** JOBS **
1. In the gu'en-deeko discussion, what Strength score does a gu'en-deeko start out with?
2. Go on with the gu'en-deeko discussion, starting right after its final line.

** EXTRACT TO READ **
+ + +

So how long does it take to actually eat the brain?

Does the gu'en-deeko need an uninterrupted hour to eat a brain and absorb the powers, or can it scarf it down in a round and acquires the powers an hour later?

ok so 1st-3rd lvl vs 4th + lvls then? (2 and 3?)

Yes, that's what I was thinking about, plus a CR equivalent for non-classed characters.

It might be easier to have the cut-off based on Hit Dice rather than class levels, as NPCs don't necessarily match to PC class levels very well.

An NPC mage, for example, is basically a 9th-level wizard spellcaster and Challenge 6, while a Bandit Captain has 10 Hit Dice but is only Challenge 2 and definitely falls way short of a classed fighter with similar Hit Points.

However, a 9th-level Wizard has +4 Proficiency Bonus and loads of class features, while the Mage only has a +3 Proficiency Bonus and Spellcasting.

A 10th-level fighter has a decent number of bonus features and a +4 Proficiency Bonus, while a mere Bandit Captain only has +2 Proficiency, Multiattack and Parry.

Maybe HD 1 to 3 or Challenge Rating up to 1 for the low-ranked brains, then HD 4+ or Challenge Rating 2+ for the high-ranked brain?

Oh, and die we discuss Ability Score Improvements?

One reason I put the cutoff at the 3rd class level is that the first Ability Score Improvement occurs at 4th level, so there's no way the gu'en-deeko can have Ability Improvements from multiple brains if it only has a single 4th+ level set of class features.

Also, must the gu'en-deeko have to use the same Ability Score Improvements as the brain it's eaten, even if those are suboptimal, or can it choose its own? A gu'en-deeko starts out with STR 18, so if it got +4 STR from two fighter class Ability Score Improvements it only benefits from +2 STR of them as it's hit the "you can't increase an ability score above 20 using this feature" cap.

Furthermore, if we are using the "Charisma becomes that of the highest CHA brain donor" rule, then Ability Score Improvements to CHA are presumably worthless and should go somewhere else.

Or maybe not give it Ability Score Improvements at all? Although I can would think gu'en-deeko that have gained high Challenge Ratings due to eating a lot of brains would probably have higher Ability Scores than a beginning 'deeko.
 

Casimir Liber

Adventurer
Aaargh...so complicated. Maye just ditch the ability score improvements...

Brain eating - large apeoid thing with big mouth...hmmm...maybe 2d6 + 10 minutes to crack open a skull and eat?
 

Cleon

Legend
Aaargh...so complicated. Maye just ditch the ability score improvements...

I'd have a high-Challenge version of a gu'en-deeko have better stats than the regular version, but it'd be easier not including them.

Brain eating - large apeoid thing with big mouth...hmmm...maybe 2d6 + 10 minutes to crack open a skull and eat?

+ + +

[Dataset items]
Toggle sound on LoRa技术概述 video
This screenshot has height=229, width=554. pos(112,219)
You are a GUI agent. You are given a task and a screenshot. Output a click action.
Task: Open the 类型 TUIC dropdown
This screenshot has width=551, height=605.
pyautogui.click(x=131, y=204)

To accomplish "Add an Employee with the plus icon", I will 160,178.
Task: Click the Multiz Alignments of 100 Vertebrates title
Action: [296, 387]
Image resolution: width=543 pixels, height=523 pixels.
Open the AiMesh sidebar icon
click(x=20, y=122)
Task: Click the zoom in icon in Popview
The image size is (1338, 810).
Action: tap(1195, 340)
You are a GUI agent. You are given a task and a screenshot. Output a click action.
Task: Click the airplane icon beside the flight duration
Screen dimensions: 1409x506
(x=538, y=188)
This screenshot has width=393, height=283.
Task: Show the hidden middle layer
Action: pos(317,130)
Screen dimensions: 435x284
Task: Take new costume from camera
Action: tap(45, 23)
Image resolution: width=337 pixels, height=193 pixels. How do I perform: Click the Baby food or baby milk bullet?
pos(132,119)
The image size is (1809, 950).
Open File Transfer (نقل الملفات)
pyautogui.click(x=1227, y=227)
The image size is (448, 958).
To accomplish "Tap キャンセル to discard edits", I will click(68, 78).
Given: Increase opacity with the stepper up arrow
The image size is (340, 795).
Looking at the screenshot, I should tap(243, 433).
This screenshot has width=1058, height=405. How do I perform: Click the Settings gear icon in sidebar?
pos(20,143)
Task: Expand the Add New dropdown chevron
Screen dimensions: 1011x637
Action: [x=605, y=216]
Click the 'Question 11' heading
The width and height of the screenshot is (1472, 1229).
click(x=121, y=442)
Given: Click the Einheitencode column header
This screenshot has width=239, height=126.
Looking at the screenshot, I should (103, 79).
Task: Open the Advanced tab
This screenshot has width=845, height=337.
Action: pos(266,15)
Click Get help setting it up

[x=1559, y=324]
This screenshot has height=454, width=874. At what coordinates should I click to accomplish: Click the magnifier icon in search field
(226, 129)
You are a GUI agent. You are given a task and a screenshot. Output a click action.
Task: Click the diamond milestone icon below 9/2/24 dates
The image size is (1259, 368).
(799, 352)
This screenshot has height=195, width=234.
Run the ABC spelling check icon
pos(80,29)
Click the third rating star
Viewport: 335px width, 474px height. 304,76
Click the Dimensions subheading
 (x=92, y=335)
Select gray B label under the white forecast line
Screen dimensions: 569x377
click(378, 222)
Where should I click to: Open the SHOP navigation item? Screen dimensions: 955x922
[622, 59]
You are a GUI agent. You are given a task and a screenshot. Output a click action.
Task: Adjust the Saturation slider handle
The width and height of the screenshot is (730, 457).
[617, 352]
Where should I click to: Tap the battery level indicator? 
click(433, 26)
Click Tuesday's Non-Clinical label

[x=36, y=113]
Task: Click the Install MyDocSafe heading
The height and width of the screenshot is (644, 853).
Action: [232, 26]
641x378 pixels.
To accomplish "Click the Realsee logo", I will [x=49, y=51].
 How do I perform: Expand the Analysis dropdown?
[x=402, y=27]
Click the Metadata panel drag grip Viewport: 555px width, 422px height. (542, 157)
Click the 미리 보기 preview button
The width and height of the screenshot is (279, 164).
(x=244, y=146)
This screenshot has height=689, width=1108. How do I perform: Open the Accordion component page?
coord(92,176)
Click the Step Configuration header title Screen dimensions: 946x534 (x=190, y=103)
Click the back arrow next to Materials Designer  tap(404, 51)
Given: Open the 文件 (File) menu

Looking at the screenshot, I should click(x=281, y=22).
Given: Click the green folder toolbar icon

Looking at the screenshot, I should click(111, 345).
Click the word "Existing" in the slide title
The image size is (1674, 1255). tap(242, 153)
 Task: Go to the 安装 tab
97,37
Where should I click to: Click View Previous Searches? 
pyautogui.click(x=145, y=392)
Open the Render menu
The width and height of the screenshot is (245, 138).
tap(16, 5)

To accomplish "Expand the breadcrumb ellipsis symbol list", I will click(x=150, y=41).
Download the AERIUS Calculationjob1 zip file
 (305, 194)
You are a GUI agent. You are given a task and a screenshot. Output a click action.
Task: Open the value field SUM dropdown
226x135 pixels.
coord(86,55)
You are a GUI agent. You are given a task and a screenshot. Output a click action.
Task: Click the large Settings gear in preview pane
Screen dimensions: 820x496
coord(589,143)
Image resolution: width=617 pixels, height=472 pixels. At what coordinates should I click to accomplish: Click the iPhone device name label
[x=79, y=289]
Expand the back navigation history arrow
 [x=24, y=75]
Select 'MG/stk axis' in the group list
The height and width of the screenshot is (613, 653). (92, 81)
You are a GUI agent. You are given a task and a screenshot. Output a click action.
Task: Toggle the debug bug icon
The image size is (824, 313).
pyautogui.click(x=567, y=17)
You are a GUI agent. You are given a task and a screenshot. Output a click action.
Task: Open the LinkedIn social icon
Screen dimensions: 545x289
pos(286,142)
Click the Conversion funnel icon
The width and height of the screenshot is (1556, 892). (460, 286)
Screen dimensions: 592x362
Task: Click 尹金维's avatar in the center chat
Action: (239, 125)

+ + +

** PER-TASK OUTPUTS **
1. 18

2.
Let's say a nice round 10 minutes. Maybe:

Brain-Eating. If the gu'en-deeko spends 10 (2d4 + 5) minutes* eating the brain of a freshly killed humanoid (one who died less than 30 minutes ago), it gains the memories and many of the abilities of that humanoid one hour later.

* If it matters, the exact number of rounds it takes the gu'en-deeko to crack open a dead humanoid's skull and devour the brain can be determined by rolling 3d20 + 1d4 + 66.
 

Casimir Liber

Adventurer
Ok that looks good..

ok - with stats then - maybe it assumes the highest INT/WIS/CHA scores of victims that it currently retains any traits/skills from? Keep t simple..
 

Cleon

Legend
Ok that looks good..

I'm wondering about making it less swingy with 10 (2d3 + 6) minutes instead, which can be determined to an exact number of rounds with 3d12 + 1d8 + 76.

ok - with stats then - maybe it assumes the highest INT/WIS/CHA scores of victims that it currently retains any traits/skills from? Keep t simple..

Well there's no mention of Thaaak getting any smarter after eating Tizun Thane so that doesn't seem right. Maybe if we just have it use the same modifiers or DCs as its victim used rather than recalculate them with its own mental abilities? That'd be relatively simple.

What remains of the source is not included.